Intersting thread! I actually have alot of int'l experience due to my love of travel and foreign languages. I spent the Summer of 2002 studying Mandarin in Taipei, Taiwan. I rented a room from a middle-aged Taiwanese woman that loved to practice speaking English with me. She told me that all she knew of Americans she gleaned from TV...therefore to her American = white (not me), blonde haired (me), blue eyes (me). But when I tried to tell her that I was black, I swear she thought I was pulling her leg. To this day, I'm certain she didn't believe me. I didn't take offense because I realize that her ignorance resulted from a lack of exposure.I'm not surprised that people have such a homogeneous view of Americans given that w/b/b is an ideal that is heavily promoted in the media. Also, it reflects the general lack of knowledge that people tend to have about things outside of their own realm of experience.
E, did you start this just so we can talk to each other? That's SWeet! Here's a travel story y'all might like:http://scpeaches.blogspot.com/2005/02/brussels-good-bad-theinteresting.html
I'm currently in Beijing. Most Chinese think I'm from Africa until I tell them otherwise. I've had one or two argue with me that there are no Black people in America, but those are the obviously uneducated ones.

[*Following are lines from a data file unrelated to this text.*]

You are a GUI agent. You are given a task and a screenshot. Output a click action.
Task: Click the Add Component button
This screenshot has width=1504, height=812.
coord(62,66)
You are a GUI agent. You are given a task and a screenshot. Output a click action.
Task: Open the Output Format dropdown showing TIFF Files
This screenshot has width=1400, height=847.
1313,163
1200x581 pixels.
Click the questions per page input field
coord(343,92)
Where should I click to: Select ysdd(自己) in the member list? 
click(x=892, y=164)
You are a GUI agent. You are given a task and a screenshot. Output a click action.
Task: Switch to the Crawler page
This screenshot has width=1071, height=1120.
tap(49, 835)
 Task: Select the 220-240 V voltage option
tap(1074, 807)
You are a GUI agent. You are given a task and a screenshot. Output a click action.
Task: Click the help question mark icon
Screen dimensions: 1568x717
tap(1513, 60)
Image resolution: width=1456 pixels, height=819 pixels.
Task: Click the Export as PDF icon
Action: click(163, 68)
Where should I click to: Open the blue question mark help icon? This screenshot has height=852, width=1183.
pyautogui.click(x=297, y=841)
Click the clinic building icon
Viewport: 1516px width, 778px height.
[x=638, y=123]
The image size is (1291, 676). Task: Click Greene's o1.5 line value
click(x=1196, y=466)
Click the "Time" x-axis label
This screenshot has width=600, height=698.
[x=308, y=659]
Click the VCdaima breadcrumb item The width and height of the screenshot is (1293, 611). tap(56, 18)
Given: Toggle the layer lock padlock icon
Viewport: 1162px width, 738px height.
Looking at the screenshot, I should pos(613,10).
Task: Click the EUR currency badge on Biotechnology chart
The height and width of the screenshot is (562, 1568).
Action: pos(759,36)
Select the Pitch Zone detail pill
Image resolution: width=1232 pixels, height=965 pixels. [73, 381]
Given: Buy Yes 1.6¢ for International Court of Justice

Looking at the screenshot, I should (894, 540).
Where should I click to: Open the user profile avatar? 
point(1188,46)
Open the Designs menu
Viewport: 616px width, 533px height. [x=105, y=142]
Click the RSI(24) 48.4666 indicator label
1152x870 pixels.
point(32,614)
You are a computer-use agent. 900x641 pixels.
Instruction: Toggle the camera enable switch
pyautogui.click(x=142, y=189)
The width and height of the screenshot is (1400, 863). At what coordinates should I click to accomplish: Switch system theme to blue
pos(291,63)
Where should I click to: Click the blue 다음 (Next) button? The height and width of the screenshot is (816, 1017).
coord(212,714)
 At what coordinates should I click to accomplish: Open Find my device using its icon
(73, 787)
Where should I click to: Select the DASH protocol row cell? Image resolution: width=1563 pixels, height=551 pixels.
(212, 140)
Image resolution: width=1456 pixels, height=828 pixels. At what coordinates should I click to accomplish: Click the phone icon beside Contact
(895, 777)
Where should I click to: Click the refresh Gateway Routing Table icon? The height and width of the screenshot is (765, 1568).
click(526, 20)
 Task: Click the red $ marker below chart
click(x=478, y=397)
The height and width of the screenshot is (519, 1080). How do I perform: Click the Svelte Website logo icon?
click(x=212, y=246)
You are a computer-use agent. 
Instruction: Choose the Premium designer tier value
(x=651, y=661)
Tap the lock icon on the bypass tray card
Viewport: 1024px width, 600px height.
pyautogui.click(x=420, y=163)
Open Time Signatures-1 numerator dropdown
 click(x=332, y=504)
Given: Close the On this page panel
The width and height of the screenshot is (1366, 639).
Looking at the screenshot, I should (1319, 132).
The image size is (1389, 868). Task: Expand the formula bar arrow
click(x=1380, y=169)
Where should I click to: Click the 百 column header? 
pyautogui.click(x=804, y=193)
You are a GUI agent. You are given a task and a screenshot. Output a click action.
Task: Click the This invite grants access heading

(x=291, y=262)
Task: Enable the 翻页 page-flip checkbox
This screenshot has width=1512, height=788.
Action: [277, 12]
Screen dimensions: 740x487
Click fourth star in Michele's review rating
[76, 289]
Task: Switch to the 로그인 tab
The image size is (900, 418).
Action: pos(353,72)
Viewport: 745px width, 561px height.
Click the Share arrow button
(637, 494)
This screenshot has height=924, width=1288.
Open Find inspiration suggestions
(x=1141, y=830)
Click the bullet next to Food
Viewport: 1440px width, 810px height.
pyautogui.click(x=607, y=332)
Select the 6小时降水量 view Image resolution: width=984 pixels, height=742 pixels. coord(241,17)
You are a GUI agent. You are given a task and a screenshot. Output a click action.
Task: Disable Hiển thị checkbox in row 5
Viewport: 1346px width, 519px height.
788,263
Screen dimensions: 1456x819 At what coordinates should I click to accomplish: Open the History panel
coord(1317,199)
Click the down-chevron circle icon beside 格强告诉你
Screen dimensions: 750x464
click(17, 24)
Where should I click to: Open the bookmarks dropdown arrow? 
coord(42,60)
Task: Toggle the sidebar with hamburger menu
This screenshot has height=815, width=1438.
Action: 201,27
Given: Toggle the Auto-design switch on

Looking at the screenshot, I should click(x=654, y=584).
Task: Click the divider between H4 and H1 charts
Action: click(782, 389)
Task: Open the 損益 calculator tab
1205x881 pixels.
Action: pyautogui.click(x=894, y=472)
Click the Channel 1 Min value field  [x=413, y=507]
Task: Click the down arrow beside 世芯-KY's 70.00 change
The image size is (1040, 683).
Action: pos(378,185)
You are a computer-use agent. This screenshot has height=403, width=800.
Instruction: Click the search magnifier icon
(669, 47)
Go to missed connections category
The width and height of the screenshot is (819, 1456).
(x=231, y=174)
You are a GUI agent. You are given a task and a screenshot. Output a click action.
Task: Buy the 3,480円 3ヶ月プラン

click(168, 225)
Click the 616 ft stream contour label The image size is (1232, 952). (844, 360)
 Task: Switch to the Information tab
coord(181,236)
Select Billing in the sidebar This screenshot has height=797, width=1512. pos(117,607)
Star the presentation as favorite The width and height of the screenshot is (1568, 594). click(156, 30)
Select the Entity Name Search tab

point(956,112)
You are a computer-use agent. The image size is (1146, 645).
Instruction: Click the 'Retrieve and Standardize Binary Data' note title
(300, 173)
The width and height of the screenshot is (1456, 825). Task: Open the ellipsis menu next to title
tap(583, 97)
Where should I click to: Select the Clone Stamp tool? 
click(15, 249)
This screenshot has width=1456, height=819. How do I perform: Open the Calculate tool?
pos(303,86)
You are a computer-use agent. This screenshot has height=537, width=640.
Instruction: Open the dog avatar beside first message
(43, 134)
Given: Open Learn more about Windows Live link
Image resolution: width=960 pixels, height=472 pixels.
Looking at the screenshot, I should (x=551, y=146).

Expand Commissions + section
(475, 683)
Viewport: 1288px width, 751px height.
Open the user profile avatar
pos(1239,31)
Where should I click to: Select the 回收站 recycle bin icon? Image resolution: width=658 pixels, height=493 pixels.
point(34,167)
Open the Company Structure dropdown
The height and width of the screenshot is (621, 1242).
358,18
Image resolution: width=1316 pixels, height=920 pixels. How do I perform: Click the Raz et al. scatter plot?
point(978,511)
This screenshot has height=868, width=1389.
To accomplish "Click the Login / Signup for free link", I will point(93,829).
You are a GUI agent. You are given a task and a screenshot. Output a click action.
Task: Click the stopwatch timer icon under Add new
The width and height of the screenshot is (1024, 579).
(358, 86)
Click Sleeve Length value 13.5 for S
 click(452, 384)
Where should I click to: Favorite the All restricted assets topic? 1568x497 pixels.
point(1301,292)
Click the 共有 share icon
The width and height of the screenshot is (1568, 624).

Quote from: onlychild on February 19, 2005, 10:14:47 AMI'm currently in Beijing. Most Chinese think I'm from Africa until I tell them otherwise. I've had one or two argue with me that there are no Black people in America, but those are the obviously uneducated ones.LOL! I'm not surprised. After Taipei, I spent time in Xian and Beijing and I did not see one other person of color the entire time.As a side note, I must say that I was pretty floored to see a Popeye's Fried Chicken shop in Beijing. I've only seen Popeye's in urban areas, and I wouldn't have imagined it to be an international franchise.